Two Wolves

Two Wolves Still.jpg


A short-form one-man-crew VR project created for a 24-hour VR challenge. Based on a Native American folktale, two characters played by the same actor meet in the woods, both embodying rival spirit animals from the story.


To see what could be conceived, created, and published all within 24 hours using either 360 video or Unity, all while being forbidden from using outside help (aside from assets in the Unity store).


A tight deadline is a great teacher. By doing everything end-to-end, the director could play with several aspects of VR that were previously left to others. And in keeping with the spirit of a 24-hour challenge, there was a lot of freedom to take big, fun risks for the sake of creativity and experimentation in this new medium.


From brainstorming to post-production, everything happened within 24 hours. Because there were two 2K cameras being used to shoot, the actor could appear on both sides as two different characters in the same 360 by properly stitching the videos together for a seamless integration.
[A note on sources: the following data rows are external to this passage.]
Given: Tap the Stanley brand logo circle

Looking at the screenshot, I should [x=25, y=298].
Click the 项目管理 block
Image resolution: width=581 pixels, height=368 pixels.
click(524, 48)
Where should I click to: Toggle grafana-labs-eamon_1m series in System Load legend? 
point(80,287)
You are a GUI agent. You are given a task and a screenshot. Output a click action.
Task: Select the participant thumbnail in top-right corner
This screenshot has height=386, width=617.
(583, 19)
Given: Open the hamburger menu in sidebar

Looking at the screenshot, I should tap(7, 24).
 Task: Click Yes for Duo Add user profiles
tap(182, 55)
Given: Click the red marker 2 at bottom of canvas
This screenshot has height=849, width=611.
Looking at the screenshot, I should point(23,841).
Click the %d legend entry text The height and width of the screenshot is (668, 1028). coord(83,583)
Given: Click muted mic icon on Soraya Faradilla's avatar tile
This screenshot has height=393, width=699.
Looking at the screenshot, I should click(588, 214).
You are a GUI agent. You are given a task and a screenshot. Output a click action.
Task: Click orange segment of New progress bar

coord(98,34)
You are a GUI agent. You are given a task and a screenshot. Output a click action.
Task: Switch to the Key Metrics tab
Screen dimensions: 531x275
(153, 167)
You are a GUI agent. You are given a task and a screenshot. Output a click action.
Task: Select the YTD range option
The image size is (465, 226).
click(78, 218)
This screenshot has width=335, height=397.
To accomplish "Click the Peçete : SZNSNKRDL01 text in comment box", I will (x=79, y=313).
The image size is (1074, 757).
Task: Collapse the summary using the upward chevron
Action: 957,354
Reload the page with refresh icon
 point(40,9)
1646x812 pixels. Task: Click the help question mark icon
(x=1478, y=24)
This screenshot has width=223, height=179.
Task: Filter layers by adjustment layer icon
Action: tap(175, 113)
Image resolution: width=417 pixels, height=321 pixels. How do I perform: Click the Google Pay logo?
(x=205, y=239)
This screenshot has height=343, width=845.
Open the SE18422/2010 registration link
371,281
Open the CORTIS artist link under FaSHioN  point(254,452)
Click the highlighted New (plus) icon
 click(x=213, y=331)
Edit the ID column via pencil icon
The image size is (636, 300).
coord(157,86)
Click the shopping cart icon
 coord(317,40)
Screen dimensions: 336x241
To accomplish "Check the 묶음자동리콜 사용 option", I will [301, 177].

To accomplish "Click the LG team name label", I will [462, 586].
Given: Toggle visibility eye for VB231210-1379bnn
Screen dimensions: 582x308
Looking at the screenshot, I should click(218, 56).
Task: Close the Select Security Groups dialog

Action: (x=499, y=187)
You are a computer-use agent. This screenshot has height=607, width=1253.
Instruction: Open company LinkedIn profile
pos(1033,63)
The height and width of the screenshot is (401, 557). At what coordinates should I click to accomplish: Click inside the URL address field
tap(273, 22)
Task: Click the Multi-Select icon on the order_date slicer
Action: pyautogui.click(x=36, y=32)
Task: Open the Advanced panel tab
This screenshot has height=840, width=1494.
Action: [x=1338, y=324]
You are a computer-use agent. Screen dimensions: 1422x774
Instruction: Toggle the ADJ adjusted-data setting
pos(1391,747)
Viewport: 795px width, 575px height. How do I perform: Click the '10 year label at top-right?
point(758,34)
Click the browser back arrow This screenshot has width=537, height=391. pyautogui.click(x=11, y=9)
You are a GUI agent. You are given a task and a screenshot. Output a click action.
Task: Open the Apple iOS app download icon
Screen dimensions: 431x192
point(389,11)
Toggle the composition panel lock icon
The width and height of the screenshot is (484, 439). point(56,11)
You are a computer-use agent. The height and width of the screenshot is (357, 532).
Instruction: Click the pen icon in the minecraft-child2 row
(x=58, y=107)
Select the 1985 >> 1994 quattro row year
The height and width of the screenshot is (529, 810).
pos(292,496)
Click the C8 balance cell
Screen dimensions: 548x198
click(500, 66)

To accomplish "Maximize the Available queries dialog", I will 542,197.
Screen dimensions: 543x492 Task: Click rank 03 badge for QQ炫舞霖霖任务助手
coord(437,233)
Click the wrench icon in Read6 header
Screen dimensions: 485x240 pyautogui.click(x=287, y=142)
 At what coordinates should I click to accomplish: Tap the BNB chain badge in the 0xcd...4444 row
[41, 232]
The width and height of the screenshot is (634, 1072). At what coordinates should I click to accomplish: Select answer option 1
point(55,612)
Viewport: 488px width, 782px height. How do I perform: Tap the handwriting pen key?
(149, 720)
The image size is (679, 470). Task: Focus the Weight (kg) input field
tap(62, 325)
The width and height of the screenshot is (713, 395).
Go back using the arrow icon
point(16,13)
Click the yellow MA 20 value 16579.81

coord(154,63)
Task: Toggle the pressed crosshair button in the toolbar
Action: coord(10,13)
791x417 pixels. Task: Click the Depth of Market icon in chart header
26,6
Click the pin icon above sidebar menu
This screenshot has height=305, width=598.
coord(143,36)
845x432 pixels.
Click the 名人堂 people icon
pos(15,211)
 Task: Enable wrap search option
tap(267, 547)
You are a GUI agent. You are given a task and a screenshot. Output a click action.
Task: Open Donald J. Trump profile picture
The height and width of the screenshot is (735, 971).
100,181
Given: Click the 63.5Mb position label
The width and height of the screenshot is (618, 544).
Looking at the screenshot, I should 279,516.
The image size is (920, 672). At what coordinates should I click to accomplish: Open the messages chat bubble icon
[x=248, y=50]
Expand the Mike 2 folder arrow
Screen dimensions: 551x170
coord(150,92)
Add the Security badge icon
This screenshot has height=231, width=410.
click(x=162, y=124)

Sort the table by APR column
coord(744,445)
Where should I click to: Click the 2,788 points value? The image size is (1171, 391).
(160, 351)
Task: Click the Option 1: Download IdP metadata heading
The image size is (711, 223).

Even more than with film, you need your audience to know what’s happening in Virtual Reality pretty much immediately, because they have so much else to see and do. So, in the editing room, the sound design utilized familiar tropes as storytelling shortcuts in order to allow the VR experience to quickly dive in and explore the subject.


There were a few big takeaways:

  1. 360 video can be FAST. With proper planning & execution, current hardware & software can give you incredible results with an insane turnaround time.

  2. In VR, you not only need to get the audience onboard with your plot but since most people are first-time VR viewers, you also need to teach them how VR works within the first few seconds of a project. A few elegant solutions were utilized to do exactly that.

  3. Just like with film, the better your planning, the smoother the execution from concept to render. With a little bit puzzle-solving, there are always solutions to VR’s challenges.

One of the biggest hurdles in this field is to stop overthinking and just get out there and DO IT; get your hands dirty and make something so you can learn the ins and outs. All in all, this project was a whirlwind, but a great adventure and the final video is surprisingly good, given the constraints.